Mitigating Visual Hallucinations via Semantic Curriculum Preference Optimization in MLLMs
- URL: http://arxiv.org/abs/2509.24491v1
- Date: Mon, 29 Sep 2025 09:03:36 GMT
- Title: Mitigating Visual Hallucinations via Semantic Curriculum Preference Optimization in MLLMs
- Authors: Yuanshuai Li, Yuping Yan, Junfeng Tang, Yunxuan Li, Zeqi Zheng, Yaochu Jin,
- Abstract summary: Multimodal Large Language Models (MLLMs) have significantly improved the performance of various tasks, but continue to suffer from visual hallucinations.<n>We propose Semantic Curriculum Preference Optimization ( SCPO), a novel framework for MLLM alignment.<n> SCPO employs a progressive, easy-to-hard curriculum built upon our Semantic Curriculum Preference Pairs dataset, which provides fine-grained semantic contrasts sorted by difficulty.

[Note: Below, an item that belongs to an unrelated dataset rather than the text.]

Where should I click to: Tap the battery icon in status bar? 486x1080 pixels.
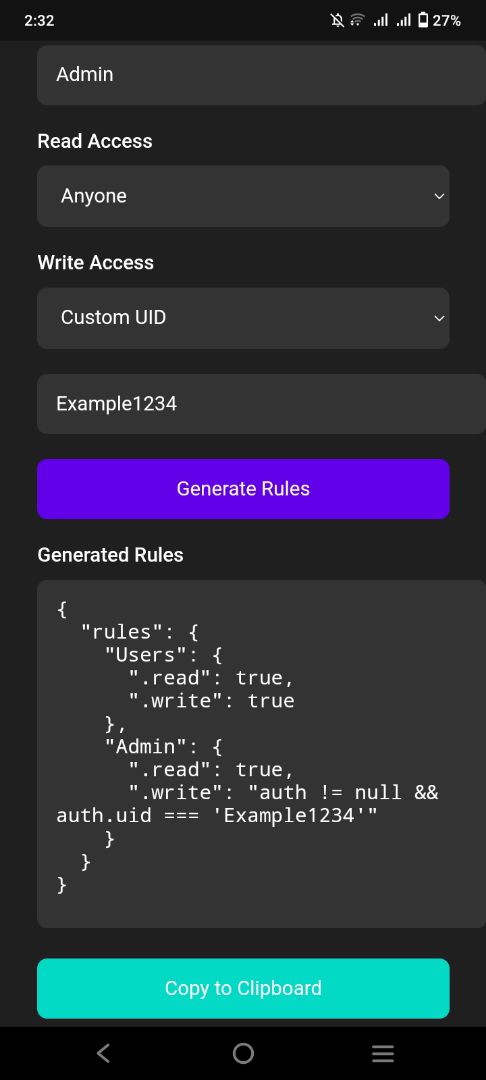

- Score: 21.509992905027023
- License: http://arxiv.org/licenses/nonexclusive-distrib/1.0/
- Abstract: Multimodal Large Language Models (MLLMs) have significantly improved the performance of various tasks, but continue to suffer from visual hallucinations, a critical issue where generated responses contradict visual evidence. While Direct Preference Optimization(DPO) is widely used for alignment, its application to MLLMs often fails to capture fine-grained semantic differences and encourages shortcut learning. To address these challenges, we propose Semantic Curriculum Preference Optimization (SCPO), a novel framework for MLLM alignment. SCPO employs a progressive, easy-to-hard curriculum built upon our Semantic Curriculum Preference Pairs dataset, which provides fine-grained semantic contrasts sorted by difficulty. This curriculum is trained with a dynamic reference model and a novel symmetric, bidirectional objective to facilitate simultaneous learning from both textual and visual preferences. To our knowledge, SCPO is the first framework to unify semantics, symmetry, and curriculum for MLLMs alignment, effectively mitigating visual hallucinations. Extensive experiments on LLaVA models across various scales and versions validate that SCPO demonstrates superior performance compared to baseline models on multiple hallucination benchmarks, reducing the hallucination rate by up to 62.9%. Moreover, evaluations on generalized benchmarks show that SCPO improves factuality while preserving general capabilities, with its performance remaining stable across general vision-language benchmarks.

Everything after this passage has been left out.